Peyton: I think we were proud of it. It felt good to have sort of your peers recognize that you’re doing cool stuff. My whole goal is to continue to live up to that.

SFL Music: Are there going to be any new videos?
Peyton: Always, yeah absolutely! I’m gonna be working on that. We’ll see what happens with this acoustic record if it’s gonna have some big production videos like some of our other records, or if it’s gonna be live stuff or on location stuff. It’s hard to say. We’ll see where it goes. We were kind of getting that stuff to determine in the next couple of months.

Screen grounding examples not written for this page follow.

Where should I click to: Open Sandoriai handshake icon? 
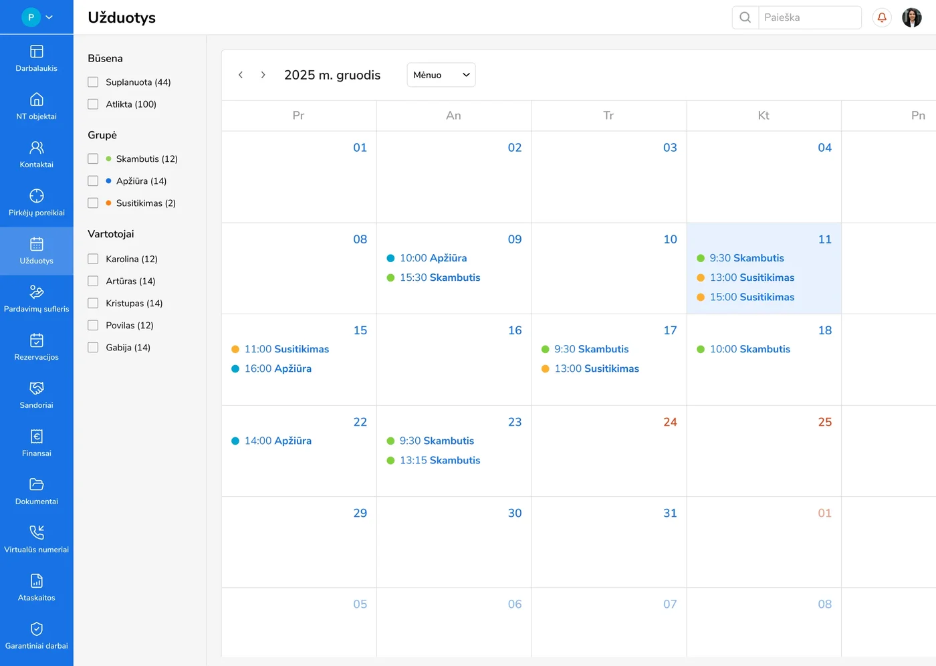click(x=37, y=389)
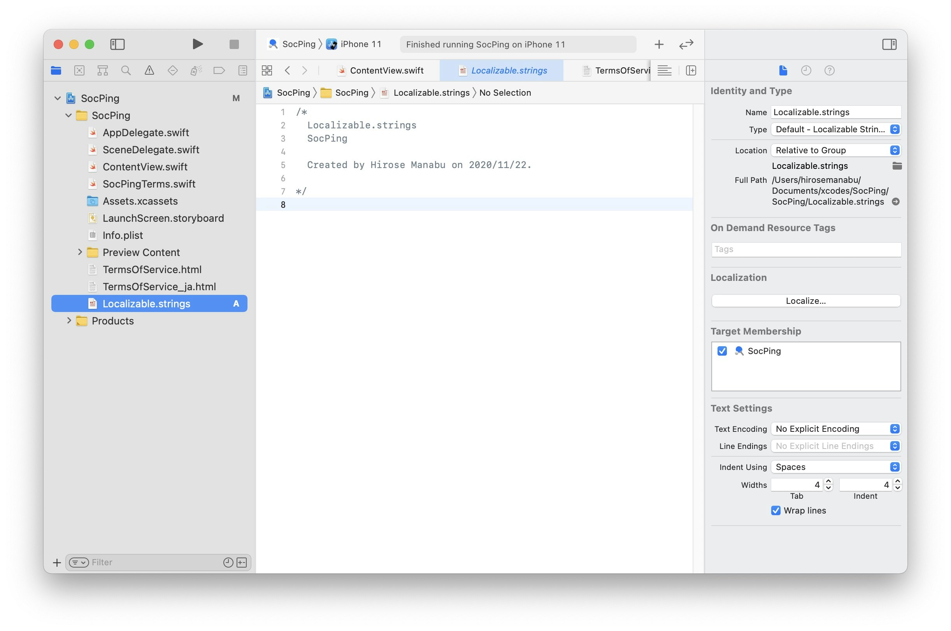Click the Tags input field
The height and width of the screenshot is (631, 951).
coord(805,249)
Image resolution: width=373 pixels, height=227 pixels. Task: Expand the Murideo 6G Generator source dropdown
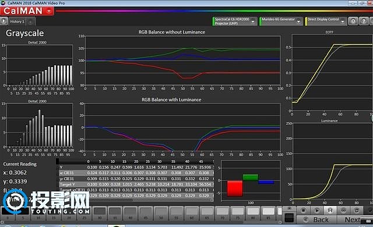click(x=281, y=21)
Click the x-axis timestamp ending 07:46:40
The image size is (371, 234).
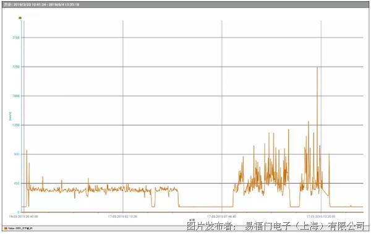(x=222, y=217)
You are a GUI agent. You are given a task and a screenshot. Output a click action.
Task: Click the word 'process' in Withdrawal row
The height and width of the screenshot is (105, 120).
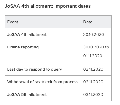(71, 82)

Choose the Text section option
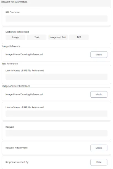click(x=36, y=37)
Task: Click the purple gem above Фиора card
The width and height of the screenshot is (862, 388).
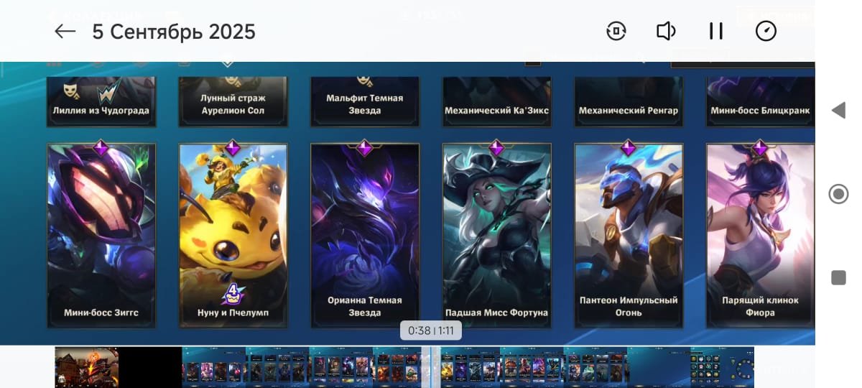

SFL Music: That is definitely something for fans to look forward to. Is there anything extra you’re looking forward to when you go to Florida?
Peyton: I’m just hoping maybe we’ll be able to get in a little of that sunshine ya’ll got down there. Maybe catch a fish or two in the meantime too.

SFL Music: Is fishing your favorite sport to do?
Peyton: I love it, yeah. I really enjoy it. We travel with fishing rods. We travel around the world and do this and Florida is definitely one of the best places in the country for it.

SFL Music: Is there anything else you want fans to know?
Peyton: Just that me personally, I feel like I’m playing better than I ever have. I feel better and I’m just real excited to get back out there and do it.